Because the initial injections are unlikely to confer life­long immunity, patients would have to be motivated, enough to continue getting boosters, probably at least once a year.

“I think the vaccine will be very helpful for people who have a desire to stop using, so that if they slip and use once they won’t get much out of it,” says Tom Kosten, a professor of psychiatry at the Yale School of Medicine and head of the vaccine trials.

Relapses are the reason most treatment programs fail, he says, because a single, brief exposure to a disavowed drug ignites a compulsion in addicts more powerful than that engendered by continual use.

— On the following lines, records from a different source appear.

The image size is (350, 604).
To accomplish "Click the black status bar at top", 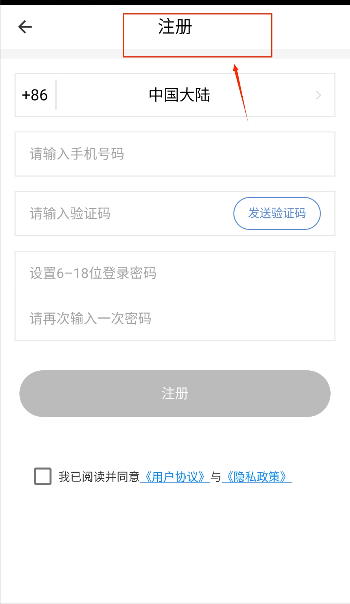I will (175, 2).
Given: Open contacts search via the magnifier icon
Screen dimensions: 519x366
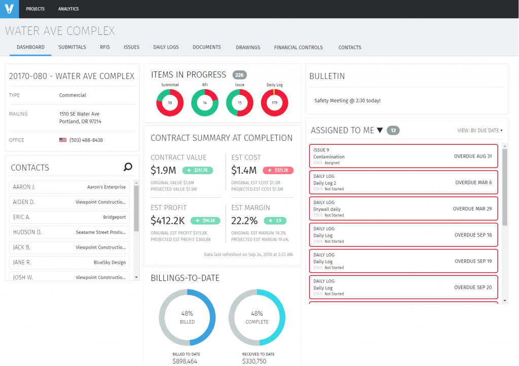Looking at the screenshot, I should (x=128, y=167).
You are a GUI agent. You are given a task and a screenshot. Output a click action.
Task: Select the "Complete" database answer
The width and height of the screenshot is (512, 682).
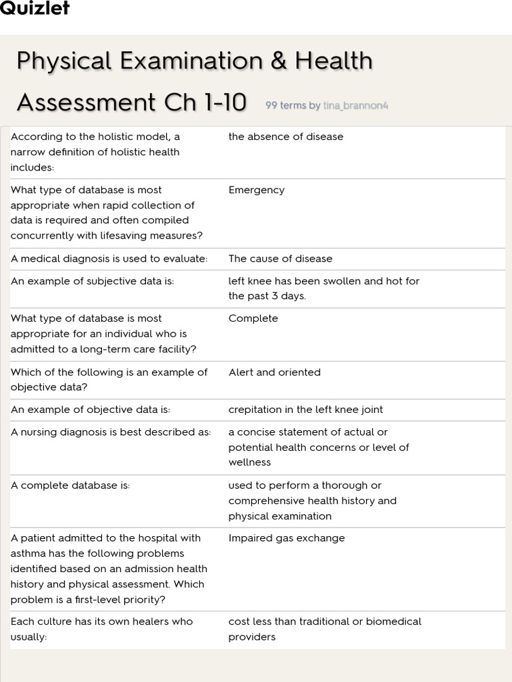point(253,318)
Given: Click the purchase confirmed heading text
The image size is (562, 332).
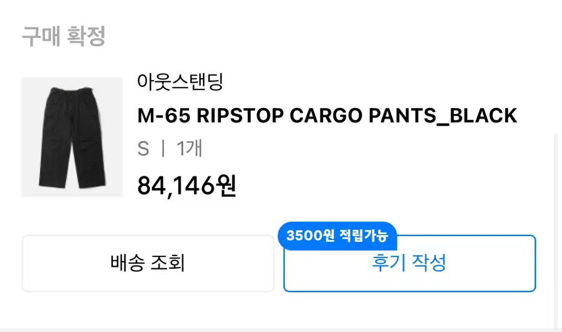Looking at the screenshot, I should coord(64,36).
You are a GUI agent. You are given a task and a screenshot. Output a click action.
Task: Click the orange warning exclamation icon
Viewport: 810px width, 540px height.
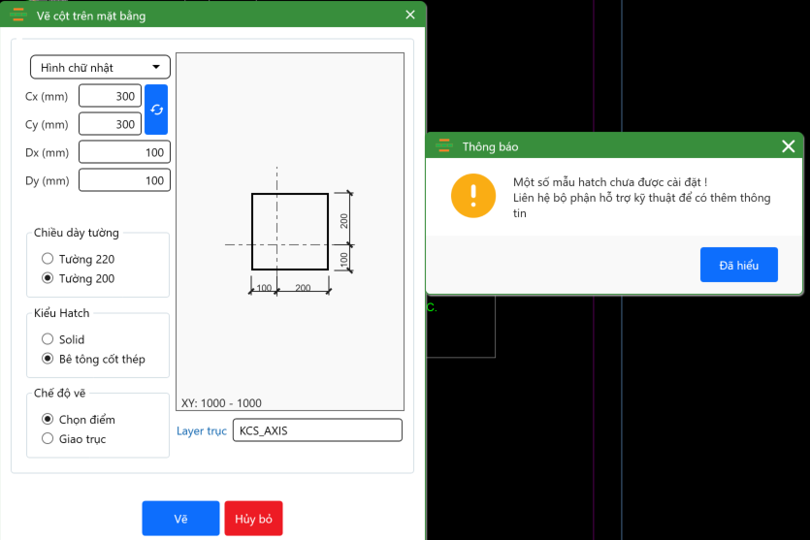click(x=473, y=195)
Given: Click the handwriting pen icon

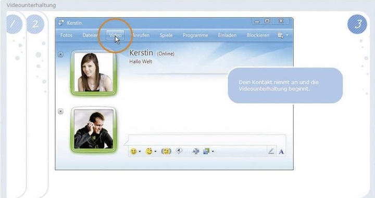Looking at the screenshot, I should (x=271, y=151).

The biology of addiction is not entirely understood, but it seems that the faster a drug’s effects build and di­minish, the more compul­sion it creates. That’s why crack cocaine is more addictive than snorted cocaine: Inhaling into the lungs’ large surface area rather than the mucous membranes of the nose gets the drug into the bloodstream much faster. In fact, the speed and potency of cocaine’s assault on the body could pose a major challenge to the vaccine ap­proach.

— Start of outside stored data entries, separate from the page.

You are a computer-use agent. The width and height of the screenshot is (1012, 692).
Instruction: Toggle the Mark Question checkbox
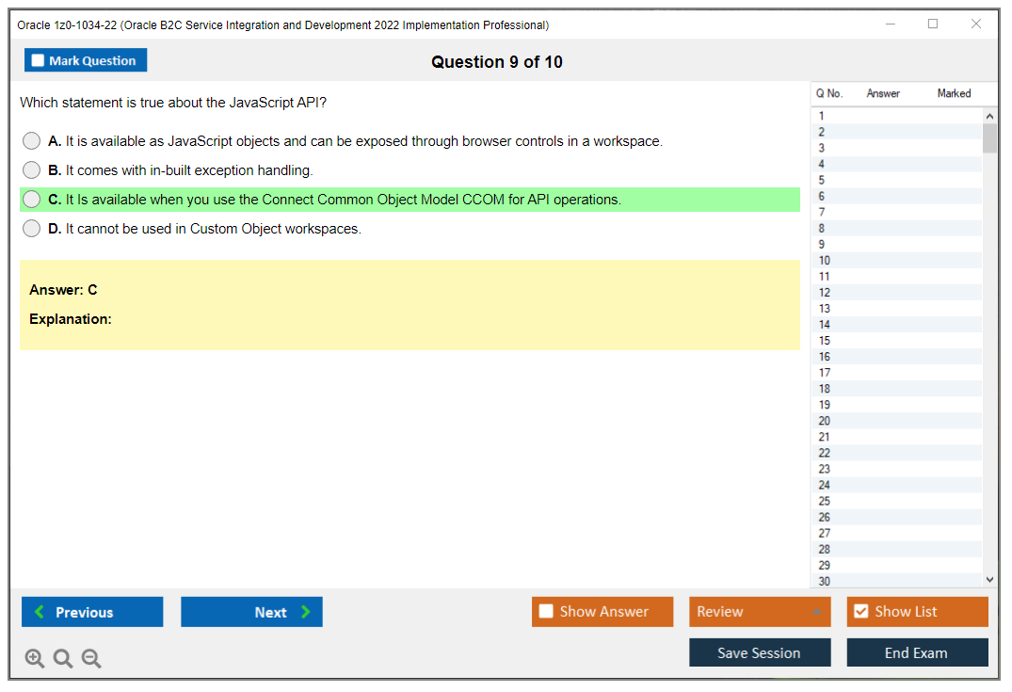38,59
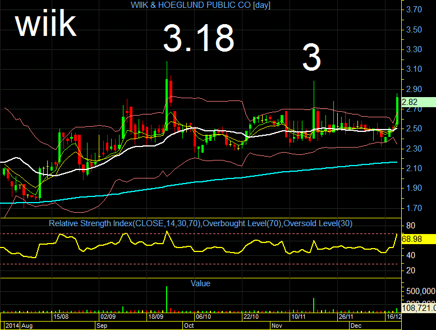Image resolution: width=436 pixels, height=330 pixels.
Task: Click the large wiik ticker annotation
Action: tap(46, 24)
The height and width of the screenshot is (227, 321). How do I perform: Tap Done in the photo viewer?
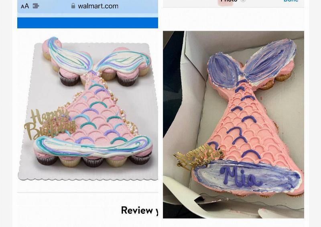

It took researchers years to learn how to build an an­tibody response that could counter the drug, and even a strongly fortified immune system may not defeat it com­pletely.

Alan Leshner, head of the National Institute on Drug Abuse, agrees.

“You can’t compare this directly with, you know, the polio vaccine. Nobody wants polio, so you’re not trying to override the vaccine. But people love cocaine. We don’t know what will happen if you take six times the amount you’d usually use to try to get high.”

But one trial participant says he does know. He left Daytop after receiving all three shots and immediately started injecting megabits of cocaine with a lady friend over the course of a weekend – to no avail.

This report is, of course, what scientists call anecdotal evidence from an unreliable source. And the current trials are measuring the vaccine’s safety at different dosages, not its effectiveness.

Nevertheless, in subsequent stages of testing, subjective accounts will become a crucial part of the clinical data.